Convert every line of the entries below into a JSON list of strings, one string per line, omitting blank lines. Leave the pictures out of the result.
**********
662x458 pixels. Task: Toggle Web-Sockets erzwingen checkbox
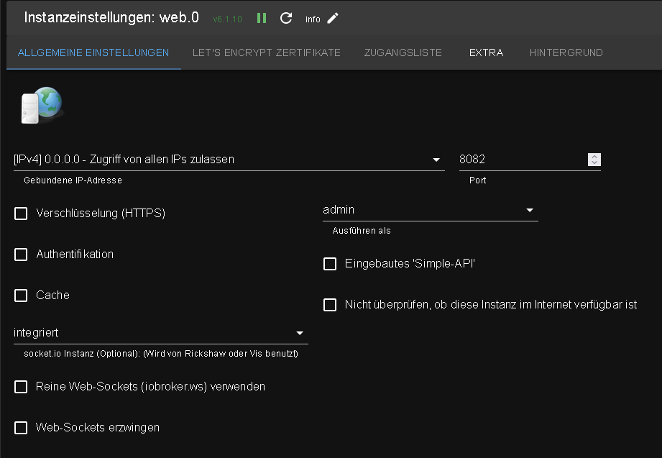coord(22,428)
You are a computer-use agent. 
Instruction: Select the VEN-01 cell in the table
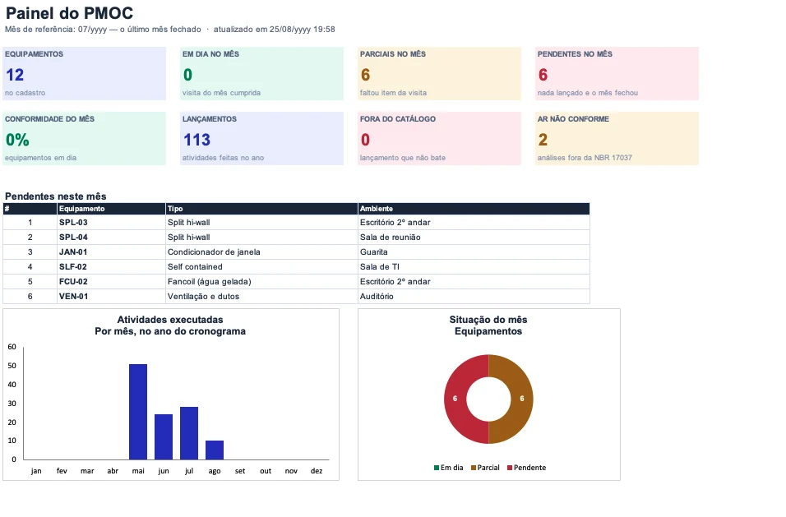pos(111,297)
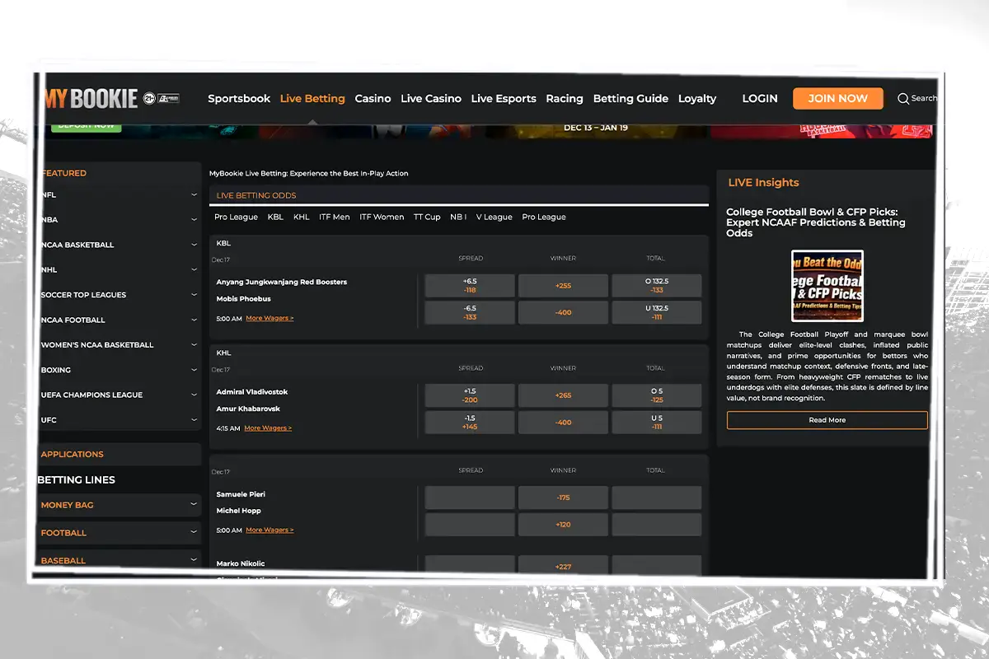Expand the NFL section in the sidebar
989x659 pixels.
tap(120, 194)
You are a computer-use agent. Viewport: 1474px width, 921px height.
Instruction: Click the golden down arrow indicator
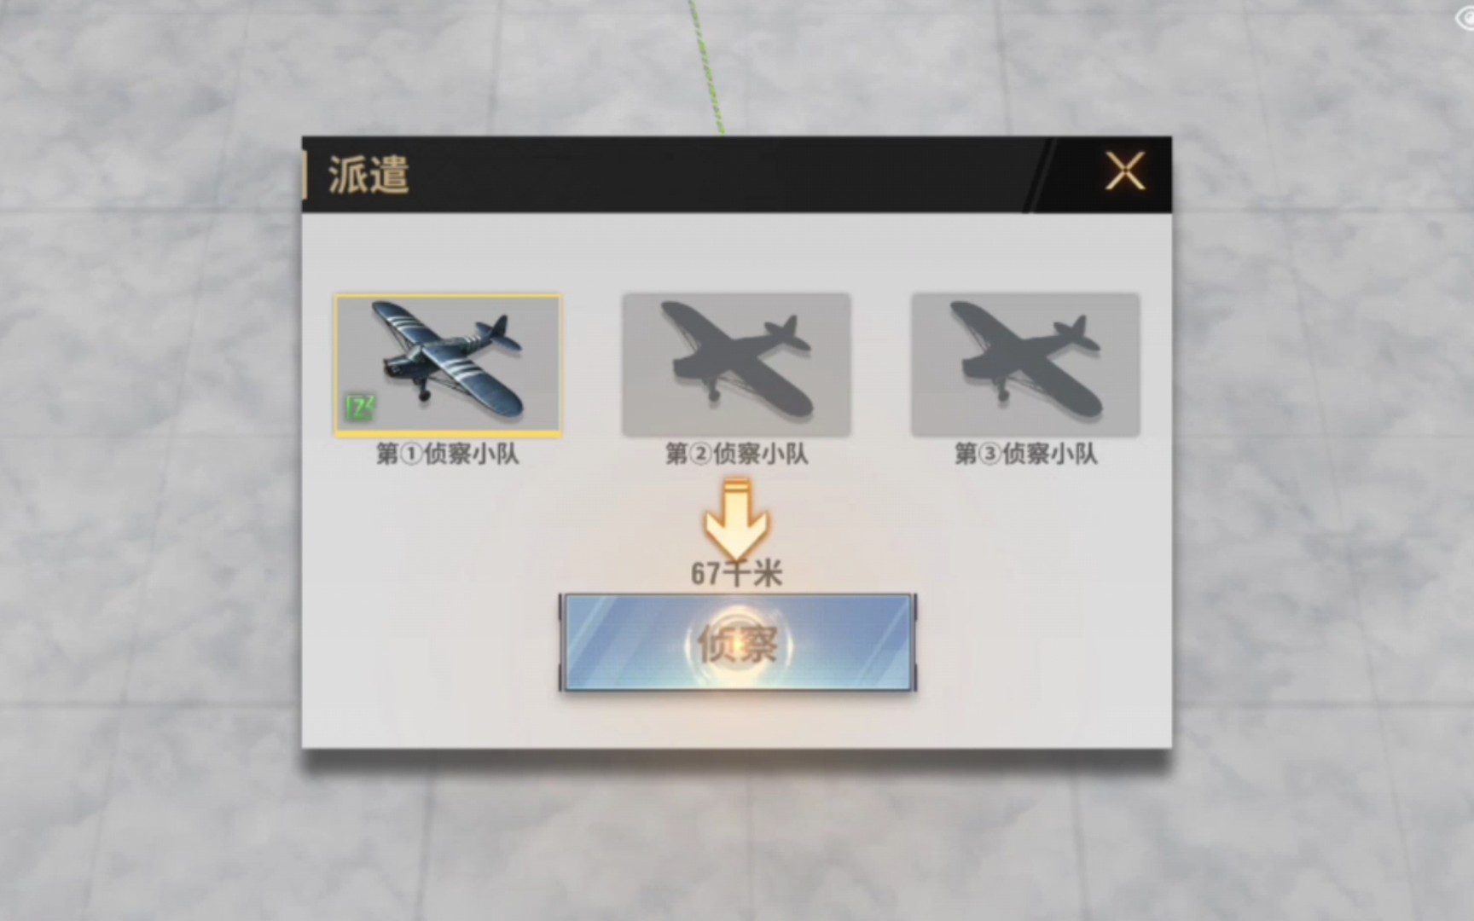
**********
**THE RESULT:**
[
  "662x458 pixels. Task: Toggle Web-Sockets erzwingen checkbox",
  "coord(22,428)",
  "You are a computer-use agent. ",
  "Instruction: Select the VEN-01 cell in the table",
  "pos(111,297)",
  "Expand the NFL section in the sidebar",
  "989x659 pixels.",
  "tap(120, 194)",
  "You are a computer-use agent. Viewport: 1474px width, 921px height.",
  "Instruction: Click the golden down arrow indicator"
]